The film, which is second outing by New Yorker Jacob Kornbluth has a good plot, mixed with bit clichés and new thinking, but is immensely annoyingly made in more than one way. The actors are doing OK, and they are picked from an upper shelf, and they are all great. Young Izzy is played by first timer Michael Silverman, and deserves more chances in films.

But what's awful, is the music by a prince Paul, which is really bad. It's bad mixed and quite tedious, and when it's not the rap music, it some kind of elevator music. Simply some quite annoying choices. Sometimes there's a couple if colored kids popping up, out if context, like a Greek choir singing profound rap songs with an awful language. This feels offensive, and most certainly is supposed to. The music does a really bad job, because it makes you hate the movie.

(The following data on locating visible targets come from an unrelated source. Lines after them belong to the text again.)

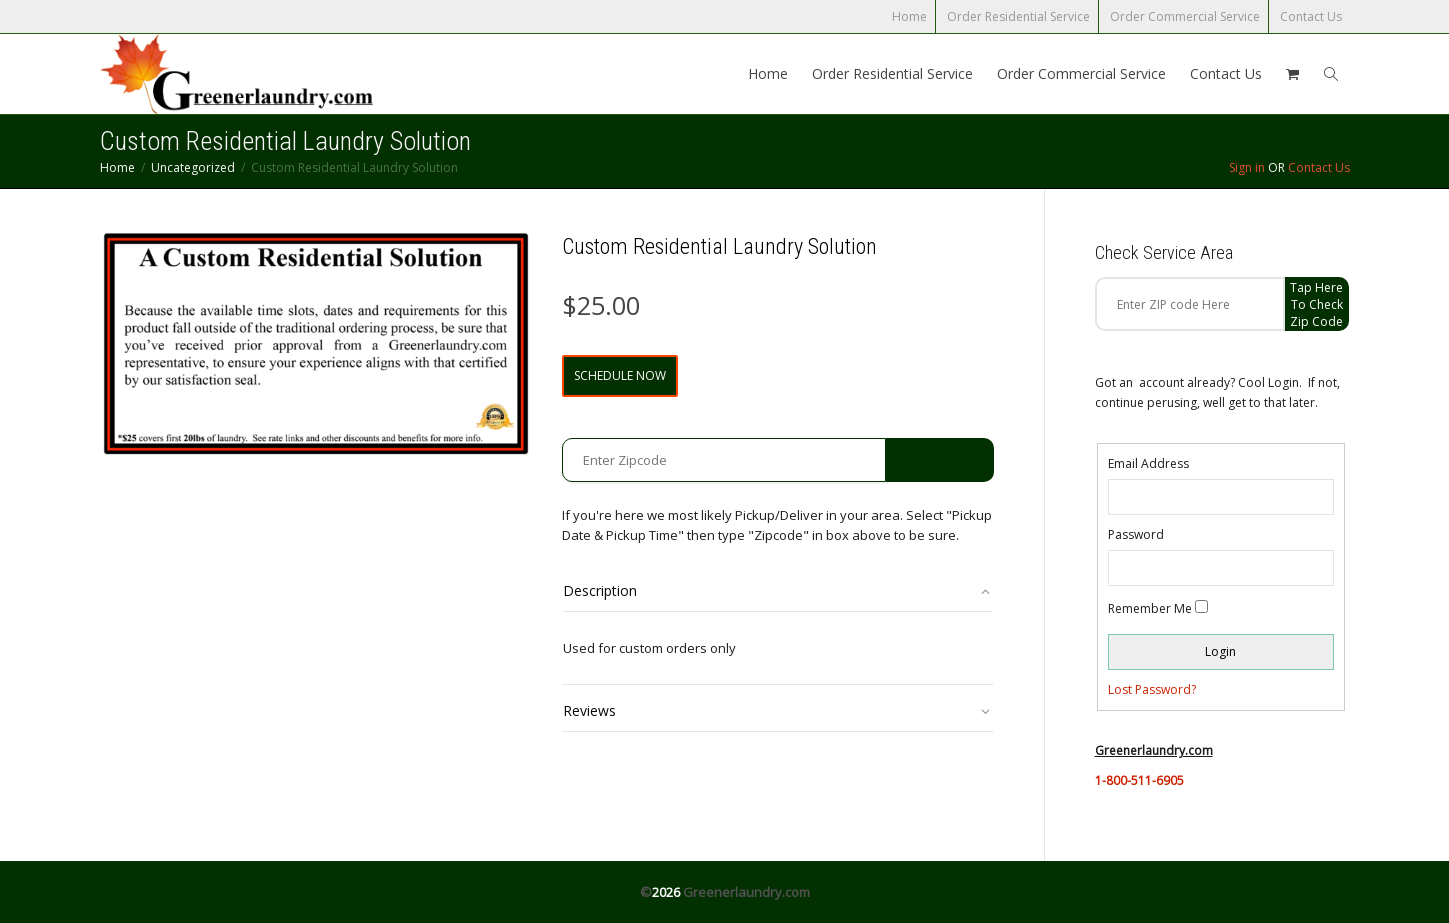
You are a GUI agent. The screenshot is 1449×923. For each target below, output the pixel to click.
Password (1136, 534)
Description (600, 590)
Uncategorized (193, 167)
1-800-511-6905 (1139, 780)
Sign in (1247, 167)
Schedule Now (620, 375)
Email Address (1148, 463)
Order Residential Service (1018, 16)
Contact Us (1311, 16)
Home (909, 16)
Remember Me (1150, 608)
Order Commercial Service (1185, 16)
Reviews (589, 710)
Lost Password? (1152, 689)
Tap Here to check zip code (1316, 304)
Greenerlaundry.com (746, 892)
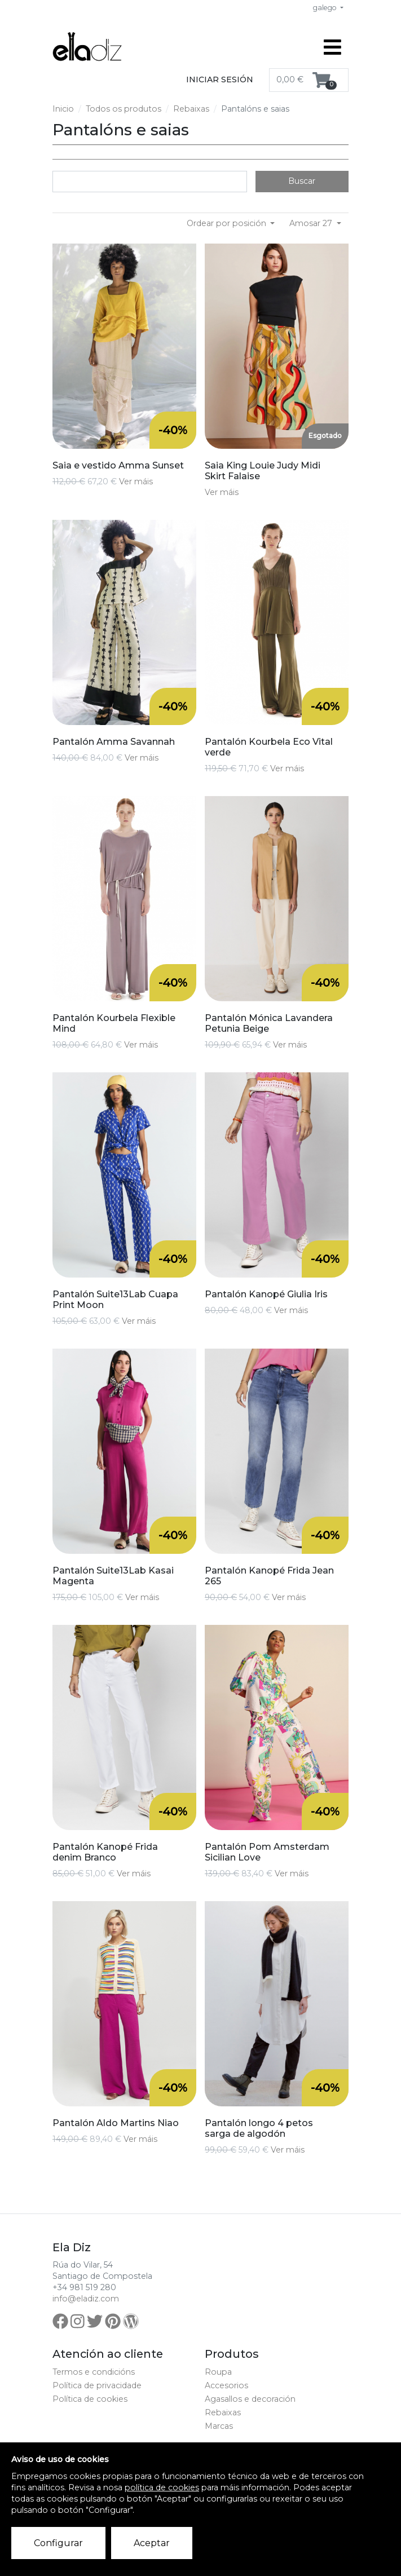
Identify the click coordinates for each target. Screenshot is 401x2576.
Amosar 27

Too bad, because there's both talent here, good morals, and a good story about kids with parents not able to be there like they should. It's pointing no fingers. The film just illustrates some reasons to kids not behaving, and even start off a criminal run. There's probably a lot to analyze here, and as such the film is interesting. Too bad it annoys you along the way. I'm sure that wasn't the plan.

The film gives answers, and is not without hope. Still, if you can endure the score, you'll have a OK watch, but don't expect to be too much uplifted by watching this, though this is a depiction of the real world out there.